RECORDS FOR THIS EXERCISE:
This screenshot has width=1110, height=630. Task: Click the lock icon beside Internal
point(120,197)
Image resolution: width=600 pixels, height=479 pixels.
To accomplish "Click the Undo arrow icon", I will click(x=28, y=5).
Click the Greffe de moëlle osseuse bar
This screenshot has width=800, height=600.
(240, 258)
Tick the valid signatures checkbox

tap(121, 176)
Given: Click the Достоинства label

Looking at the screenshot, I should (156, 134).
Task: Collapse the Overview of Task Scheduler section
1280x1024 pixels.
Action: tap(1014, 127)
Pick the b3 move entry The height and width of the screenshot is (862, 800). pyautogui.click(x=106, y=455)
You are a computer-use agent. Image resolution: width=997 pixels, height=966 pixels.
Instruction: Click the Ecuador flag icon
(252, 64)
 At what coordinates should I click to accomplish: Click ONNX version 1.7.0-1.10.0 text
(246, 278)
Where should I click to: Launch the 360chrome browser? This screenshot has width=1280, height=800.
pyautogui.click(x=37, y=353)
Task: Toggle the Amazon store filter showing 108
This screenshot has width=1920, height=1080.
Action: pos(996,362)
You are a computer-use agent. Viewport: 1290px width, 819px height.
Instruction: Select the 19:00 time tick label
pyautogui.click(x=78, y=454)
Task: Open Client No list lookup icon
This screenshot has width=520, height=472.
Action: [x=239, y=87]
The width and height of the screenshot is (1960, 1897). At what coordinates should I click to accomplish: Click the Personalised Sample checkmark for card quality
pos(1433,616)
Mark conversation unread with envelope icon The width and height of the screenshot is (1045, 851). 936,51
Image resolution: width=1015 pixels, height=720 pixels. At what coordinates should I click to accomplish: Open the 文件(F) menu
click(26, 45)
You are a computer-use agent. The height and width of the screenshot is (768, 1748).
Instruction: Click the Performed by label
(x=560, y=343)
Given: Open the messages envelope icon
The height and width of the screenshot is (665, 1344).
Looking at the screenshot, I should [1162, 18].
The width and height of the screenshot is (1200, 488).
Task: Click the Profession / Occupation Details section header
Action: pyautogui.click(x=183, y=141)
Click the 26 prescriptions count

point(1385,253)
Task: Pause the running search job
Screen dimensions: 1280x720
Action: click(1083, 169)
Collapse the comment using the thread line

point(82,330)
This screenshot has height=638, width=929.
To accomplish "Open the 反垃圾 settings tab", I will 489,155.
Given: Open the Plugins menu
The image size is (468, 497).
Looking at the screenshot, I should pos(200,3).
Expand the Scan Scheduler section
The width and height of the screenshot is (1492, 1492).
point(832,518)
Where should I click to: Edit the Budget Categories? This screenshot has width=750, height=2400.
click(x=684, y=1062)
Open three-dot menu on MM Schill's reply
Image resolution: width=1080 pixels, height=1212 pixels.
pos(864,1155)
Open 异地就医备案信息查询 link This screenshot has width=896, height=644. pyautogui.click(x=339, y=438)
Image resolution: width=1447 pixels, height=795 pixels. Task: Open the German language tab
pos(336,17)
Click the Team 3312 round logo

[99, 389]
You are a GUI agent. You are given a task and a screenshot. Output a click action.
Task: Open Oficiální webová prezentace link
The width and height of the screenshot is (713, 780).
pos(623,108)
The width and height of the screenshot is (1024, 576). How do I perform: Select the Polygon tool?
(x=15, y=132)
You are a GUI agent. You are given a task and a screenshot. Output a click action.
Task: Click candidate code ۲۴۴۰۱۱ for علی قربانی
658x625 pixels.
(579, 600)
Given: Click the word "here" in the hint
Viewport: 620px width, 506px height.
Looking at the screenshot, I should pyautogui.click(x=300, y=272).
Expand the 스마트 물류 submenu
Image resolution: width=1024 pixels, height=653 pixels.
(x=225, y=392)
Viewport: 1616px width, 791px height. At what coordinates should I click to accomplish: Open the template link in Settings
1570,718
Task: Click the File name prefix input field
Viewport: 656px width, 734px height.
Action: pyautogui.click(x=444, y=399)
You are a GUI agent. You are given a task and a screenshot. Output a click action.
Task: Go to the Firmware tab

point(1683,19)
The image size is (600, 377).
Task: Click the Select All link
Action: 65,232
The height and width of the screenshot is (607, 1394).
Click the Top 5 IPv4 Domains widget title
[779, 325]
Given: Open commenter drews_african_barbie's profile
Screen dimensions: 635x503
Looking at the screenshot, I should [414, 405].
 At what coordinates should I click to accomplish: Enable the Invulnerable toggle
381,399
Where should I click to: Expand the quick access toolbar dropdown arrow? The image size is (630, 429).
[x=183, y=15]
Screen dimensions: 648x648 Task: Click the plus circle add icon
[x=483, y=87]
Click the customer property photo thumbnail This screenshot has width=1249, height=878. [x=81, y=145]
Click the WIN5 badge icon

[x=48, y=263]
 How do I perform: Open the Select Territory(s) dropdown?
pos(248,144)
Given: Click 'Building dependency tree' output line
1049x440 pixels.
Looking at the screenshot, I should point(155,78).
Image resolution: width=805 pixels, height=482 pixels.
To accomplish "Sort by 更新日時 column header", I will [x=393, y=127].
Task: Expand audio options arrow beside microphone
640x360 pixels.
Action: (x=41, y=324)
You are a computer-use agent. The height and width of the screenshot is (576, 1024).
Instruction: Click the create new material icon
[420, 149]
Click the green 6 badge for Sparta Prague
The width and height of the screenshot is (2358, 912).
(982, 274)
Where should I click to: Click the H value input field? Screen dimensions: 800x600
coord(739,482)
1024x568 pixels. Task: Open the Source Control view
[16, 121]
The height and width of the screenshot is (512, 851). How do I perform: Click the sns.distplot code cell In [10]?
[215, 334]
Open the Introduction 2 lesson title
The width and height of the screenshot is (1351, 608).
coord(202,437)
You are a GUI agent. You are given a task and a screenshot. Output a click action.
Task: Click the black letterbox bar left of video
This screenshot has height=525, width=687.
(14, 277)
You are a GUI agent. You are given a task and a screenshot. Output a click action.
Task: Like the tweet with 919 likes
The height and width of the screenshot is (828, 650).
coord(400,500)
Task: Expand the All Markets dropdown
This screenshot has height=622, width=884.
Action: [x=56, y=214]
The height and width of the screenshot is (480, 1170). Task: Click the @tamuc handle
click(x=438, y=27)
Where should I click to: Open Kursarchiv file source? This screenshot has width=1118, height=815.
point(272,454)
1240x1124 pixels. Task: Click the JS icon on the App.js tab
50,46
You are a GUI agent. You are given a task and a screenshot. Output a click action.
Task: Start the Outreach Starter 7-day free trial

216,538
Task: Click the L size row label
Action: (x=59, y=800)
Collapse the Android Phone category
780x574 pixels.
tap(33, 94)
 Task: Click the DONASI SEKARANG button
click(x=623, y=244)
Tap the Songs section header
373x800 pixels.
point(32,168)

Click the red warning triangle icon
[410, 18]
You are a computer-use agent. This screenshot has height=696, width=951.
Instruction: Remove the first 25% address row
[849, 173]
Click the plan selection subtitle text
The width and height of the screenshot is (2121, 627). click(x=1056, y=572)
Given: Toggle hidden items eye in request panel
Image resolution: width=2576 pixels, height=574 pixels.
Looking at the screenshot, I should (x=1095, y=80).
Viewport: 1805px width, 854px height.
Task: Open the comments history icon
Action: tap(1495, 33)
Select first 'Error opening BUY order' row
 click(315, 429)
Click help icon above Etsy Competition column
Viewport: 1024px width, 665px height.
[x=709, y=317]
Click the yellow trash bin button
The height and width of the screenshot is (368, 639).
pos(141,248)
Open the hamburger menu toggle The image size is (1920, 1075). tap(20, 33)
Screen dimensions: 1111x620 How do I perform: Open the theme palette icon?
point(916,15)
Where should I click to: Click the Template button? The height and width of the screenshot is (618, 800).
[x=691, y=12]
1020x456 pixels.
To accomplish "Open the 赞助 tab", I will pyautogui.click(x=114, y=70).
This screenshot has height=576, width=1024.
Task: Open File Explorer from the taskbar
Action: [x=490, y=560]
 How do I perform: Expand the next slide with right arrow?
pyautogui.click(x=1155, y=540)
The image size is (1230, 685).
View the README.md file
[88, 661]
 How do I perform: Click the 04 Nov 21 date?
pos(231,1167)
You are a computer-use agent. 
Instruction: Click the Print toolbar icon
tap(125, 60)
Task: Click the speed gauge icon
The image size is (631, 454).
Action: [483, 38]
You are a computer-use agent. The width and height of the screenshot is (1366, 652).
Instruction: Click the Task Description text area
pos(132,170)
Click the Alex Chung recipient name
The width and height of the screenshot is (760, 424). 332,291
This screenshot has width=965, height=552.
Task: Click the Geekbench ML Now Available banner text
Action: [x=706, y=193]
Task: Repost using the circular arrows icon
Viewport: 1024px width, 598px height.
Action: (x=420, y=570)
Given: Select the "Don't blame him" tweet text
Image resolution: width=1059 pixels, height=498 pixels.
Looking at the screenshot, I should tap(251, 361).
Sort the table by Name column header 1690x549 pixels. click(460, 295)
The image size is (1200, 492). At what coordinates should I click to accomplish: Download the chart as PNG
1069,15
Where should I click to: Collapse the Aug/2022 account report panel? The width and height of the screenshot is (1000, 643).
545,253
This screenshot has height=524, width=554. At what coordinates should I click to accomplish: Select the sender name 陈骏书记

WHAT THIS TASK INVOLVES:
From the records above, pull every line that carries the word "tweet".

TASK RESPONSE:
Task: Like the tweet with 919 likes
Given: Select the "Don't blame him" tweet text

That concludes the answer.